> **Instructions to follow**: Of the lines in the data below, write out exactly those from the one holding "Więcej (1363, 116)" through the one holding "Myjnie ręczne samoobsługowe (711, 754)", both included.

> **Material for the task**:
==*==
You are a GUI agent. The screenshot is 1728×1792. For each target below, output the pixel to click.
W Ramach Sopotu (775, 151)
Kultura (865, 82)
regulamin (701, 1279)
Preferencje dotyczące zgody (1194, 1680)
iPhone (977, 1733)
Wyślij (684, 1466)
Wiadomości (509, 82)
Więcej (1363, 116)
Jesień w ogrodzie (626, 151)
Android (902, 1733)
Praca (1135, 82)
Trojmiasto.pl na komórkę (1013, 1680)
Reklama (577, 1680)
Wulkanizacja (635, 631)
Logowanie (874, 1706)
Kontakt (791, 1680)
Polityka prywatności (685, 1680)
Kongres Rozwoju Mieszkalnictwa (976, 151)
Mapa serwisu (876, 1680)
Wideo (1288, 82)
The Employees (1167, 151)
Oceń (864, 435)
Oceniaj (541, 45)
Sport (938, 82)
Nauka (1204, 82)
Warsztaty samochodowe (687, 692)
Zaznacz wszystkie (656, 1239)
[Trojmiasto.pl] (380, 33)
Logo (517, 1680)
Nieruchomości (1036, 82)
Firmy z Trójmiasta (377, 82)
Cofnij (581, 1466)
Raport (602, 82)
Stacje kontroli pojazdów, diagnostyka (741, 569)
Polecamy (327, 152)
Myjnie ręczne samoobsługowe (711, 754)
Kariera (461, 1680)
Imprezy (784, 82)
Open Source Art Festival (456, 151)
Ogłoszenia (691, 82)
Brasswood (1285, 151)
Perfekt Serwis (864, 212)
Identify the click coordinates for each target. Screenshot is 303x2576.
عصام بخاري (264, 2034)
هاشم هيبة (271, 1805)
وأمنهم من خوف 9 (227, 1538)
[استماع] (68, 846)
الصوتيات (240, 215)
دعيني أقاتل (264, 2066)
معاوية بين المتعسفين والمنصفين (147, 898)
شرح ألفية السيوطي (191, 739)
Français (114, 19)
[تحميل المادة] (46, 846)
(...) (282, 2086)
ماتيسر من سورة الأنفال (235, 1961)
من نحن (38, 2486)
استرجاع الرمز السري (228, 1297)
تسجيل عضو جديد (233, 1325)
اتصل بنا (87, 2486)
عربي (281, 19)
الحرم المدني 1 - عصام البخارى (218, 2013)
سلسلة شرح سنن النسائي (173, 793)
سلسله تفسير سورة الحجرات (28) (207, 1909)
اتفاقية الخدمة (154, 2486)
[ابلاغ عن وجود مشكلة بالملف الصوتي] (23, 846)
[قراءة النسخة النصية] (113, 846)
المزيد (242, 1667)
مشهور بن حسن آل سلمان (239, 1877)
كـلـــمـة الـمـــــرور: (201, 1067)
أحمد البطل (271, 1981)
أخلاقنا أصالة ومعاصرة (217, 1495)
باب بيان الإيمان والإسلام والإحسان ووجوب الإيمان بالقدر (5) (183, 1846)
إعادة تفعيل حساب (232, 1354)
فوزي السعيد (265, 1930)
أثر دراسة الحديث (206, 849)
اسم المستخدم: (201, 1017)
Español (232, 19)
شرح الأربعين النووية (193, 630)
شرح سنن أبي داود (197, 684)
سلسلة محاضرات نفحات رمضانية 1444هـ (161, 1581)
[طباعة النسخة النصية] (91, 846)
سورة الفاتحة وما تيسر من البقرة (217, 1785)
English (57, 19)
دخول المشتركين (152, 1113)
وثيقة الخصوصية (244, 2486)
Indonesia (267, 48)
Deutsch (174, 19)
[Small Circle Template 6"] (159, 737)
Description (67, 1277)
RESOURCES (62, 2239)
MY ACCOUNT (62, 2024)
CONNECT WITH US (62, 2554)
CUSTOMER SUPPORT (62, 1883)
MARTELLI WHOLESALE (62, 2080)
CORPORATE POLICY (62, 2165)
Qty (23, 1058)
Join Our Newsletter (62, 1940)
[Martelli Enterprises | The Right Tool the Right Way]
==*==
> **Result of this exercise**:
Więcej (1363, 116)
Jesień w ogrodzie (626, 151)
Android (902, 1733)
Praca (1135, 82)
Trojmiasto.pl na komórkę (1013, 1680)
Reklama (577, 1680)
Wulkanizacja (635, 631)
Logowanie (874, 1706)
Kontakt (791, 1680)
Polityka prywatności (685, 1680)
Kongres Rozwoju Mieszkalnictwa (976, 151)
Mapa serwisu (876, 1680)
Wideo (1288, 82)
The Employees (1167, 151)
Oceń (864, 435)
Oceniaj (541, 45)
Sport (938, 82)
Nauka (1204, 82)
Warsztaty samochodowe (687, 692)
Zaznacz wszystkie (656, 1239)
[Trojmiasto.pl] (380, 33)
Logo (517, 1680)
Nieruchomości (1036, 82)
Firmy z Trójmiasta (377, 82)
Cofnij (581, 1466)
Raport (602, 82)
Stacje kontroli pojazdów, diagnostyka (741, 569)
Polecamy (327, 152)
Myjnie ręczne samoobsługowe (711, 754)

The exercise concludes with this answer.